Watanabe explains one of the reasons why it’s so important for parents to have a healthy attitude towards change is because our children take their cues from us.
“You may be concerned for them, but don’t let that concern cloud their experience,” she cautions.
Even if your children are nervous about their upcoming school year, be supportive and let them know you’re there. However, don’t dismiss their feelings with statements like “Everything will be all right, don’t worry.” It’s actually better to acknowledge fears and anxieties and then reassure them that they will get through it and you will be there to help.

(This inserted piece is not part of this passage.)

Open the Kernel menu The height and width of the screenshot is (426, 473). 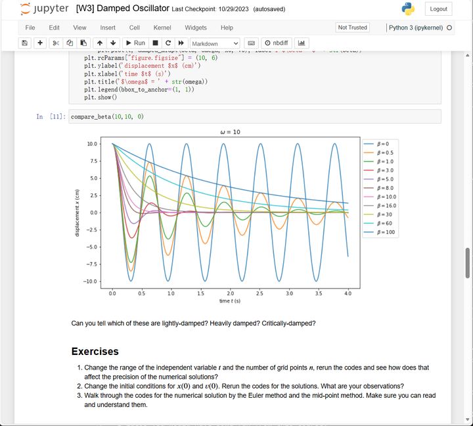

Sometimes, making a plan in case there is a problem can offer comfort for youth. Ask them what they are afraid of and help them create a plan for overcoming the hurdles. Because life always comes with hurdles, learning how to manage them is a good life skill that will serve young people well.
It’s also important to avoid “red-flag” language like, “This school year is going to be tough.” This increases stress and distracts your child from starting school with an open attitude. Let them express their own opinions and concerns.
However, if your child has uncontrolled anxiety, or it’s interfering with their ability to eat and function normally, bringing in a counselor to help may ease the situation. Organizations specializing in youth and family mental health, like Youth Eastside Services, are your best resources.
Shifting grades is just the beginning of the many changes life will bring your kids. Let your attitude demonstrate that change is a natural part of growing up. It will help them accept and adjust—this year and for years to come.